Last week I had tried to make sense of my condition (my illness, my heart, my desire, my career, my citizenship, my future, etc). Although God did speak to me through my devotional readings, Bible verses, songs, people and circumstances, those only seem to give me one or two pieces of an incomplete puzzle. Yes I did feel a bit better after each 'revelation' and yes I still kept my hopes, but I still wanted more clarity.
"We are interested in the gifts more than being in a relationship with the Giver," the pastor said last Sunday. "I want the health, I want the success, I want the blessing, I want the fruit of the relationship, but I don't want the trouble of the relationship. We're like the prodigal son! When the blessings become more important than companionship with our Creator, no matter how religious we look, we actually have lost our first love."
My heart skipped a beat. Have I longed for healing/the gift of health more than a deeper relationship with God?
"Every person of faith acknowledges that they are strangers in exile on earth. We are living less than our fullness," the pastor continued, referring to Hebrews 11. "We are not where we belong. We are in Babylon but we are made for the Promised Land!"

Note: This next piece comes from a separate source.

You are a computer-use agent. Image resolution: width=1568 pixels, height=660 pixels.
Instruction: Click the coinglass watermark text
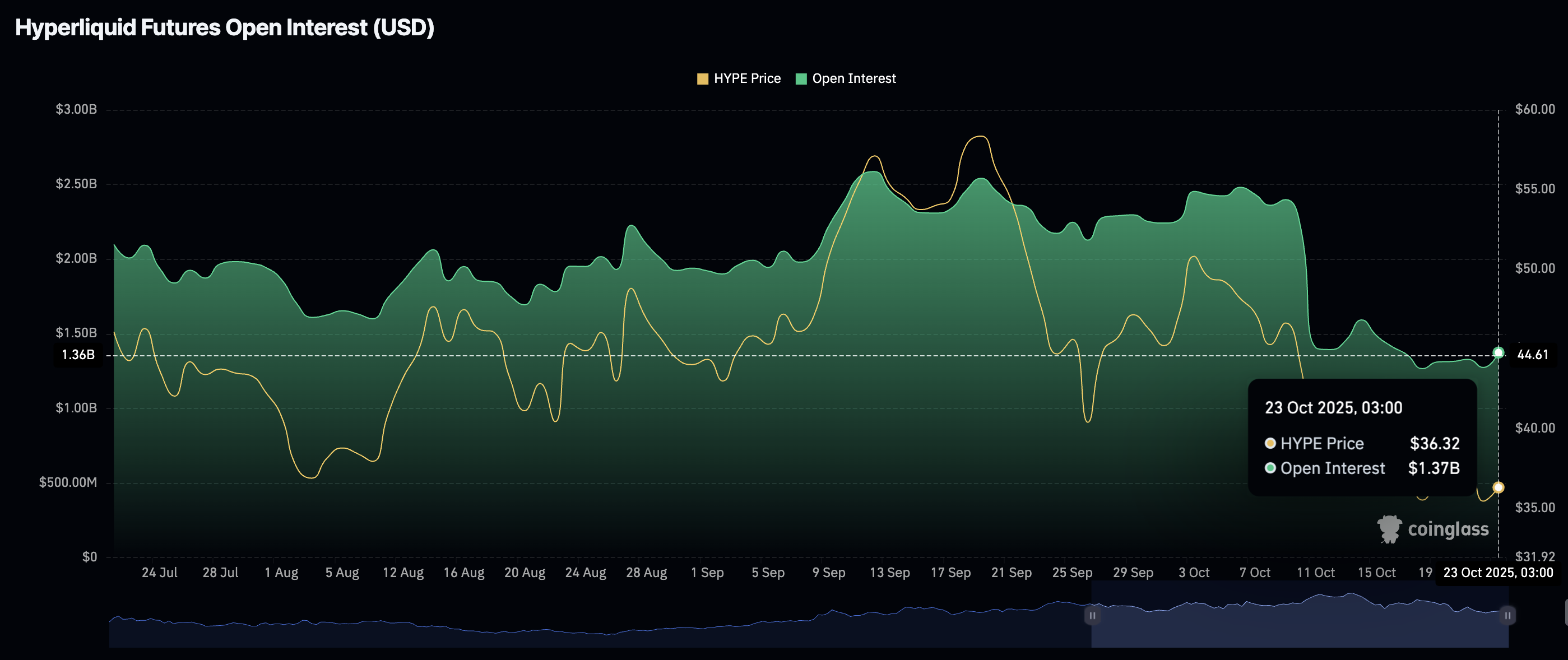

My mind instantly recalled what I wrote on Day 132 post.
"In Isaiah 35 we read, 'strengthen those who are feeble and encourage those who are weak'. So who are the feeble and weak?" asked the pastor to the congregation.
I almost waved my hand and yelled, Me! Me!
All of us are weak and feeble!
We are not strong. We cannot produce.
We have tried, it is hopeless!
"But hear this: who qualifies to be in God's story?" the pastor shared from 1 Corinthians 1. "The poor, the weak, the feeble, the foolish, the broken, the lame, the anxious! To these people God says, 'I love you'. How good that news is!"
My heart almost exploded. Now the verses I posted on Day 130 made more sense!
"I was once depressed, I got a million questions of faith, God was distant, and I was physically sick," the pastor went on. "Then my friends came to me and said, 'you're feeling empty, Richard? Perfect! In your emptiness now God can fill you, because before, when you felt so full, you were full of yourself. But now that you're empty, in your emptiness, you'll call out to God and receive all that He is.'"
We can't be in God's story until we say:
"I have nothing, Lord!"
"I have nothing, Lord!"
I couldn't count how many times I have complained to God that I've got nothing left to live this life; how often I felt like I have caused burden to people around me; how much I've begged Him to restore what's lost; how much I wanted to go back to the way it was. And then that evening, I became aware that what I had been longing for was actually my "Babylon". Often when we are in exile, we just want to go home.
"God relentlessly pursue us until our longing is for God Himself first," said the pastor. "Exile is for the longing for Christ, not only for solution. Christ is our home, our satisfaction. Anything else will fail you."
At this stage, I've come to believe that I am currently experiencing exile. I see the gap between the life I am living and the life I am meant to live. Therefore, I hold dearly the picturesque description of God's promise in Isaiah 35:
With this news, strengthen those who have tired hands, and encourage those who have weak knees. Say to those with fearful hearts, "Be strong, and do not fear, for your God is coming to destroy your enemies. He is coming to save you." . . . Sorrow and mourning will disappear, and they will be filled with joy and gladness.
God doesn't delight in vengeance because the goal is not my pain, but transformation. This truth is undeniably more freeing and more powerful to me than having to 'claim healing to my body in the name of Jesus', which I found so onerous!
With that great news, I came home with indescribable joy and peace.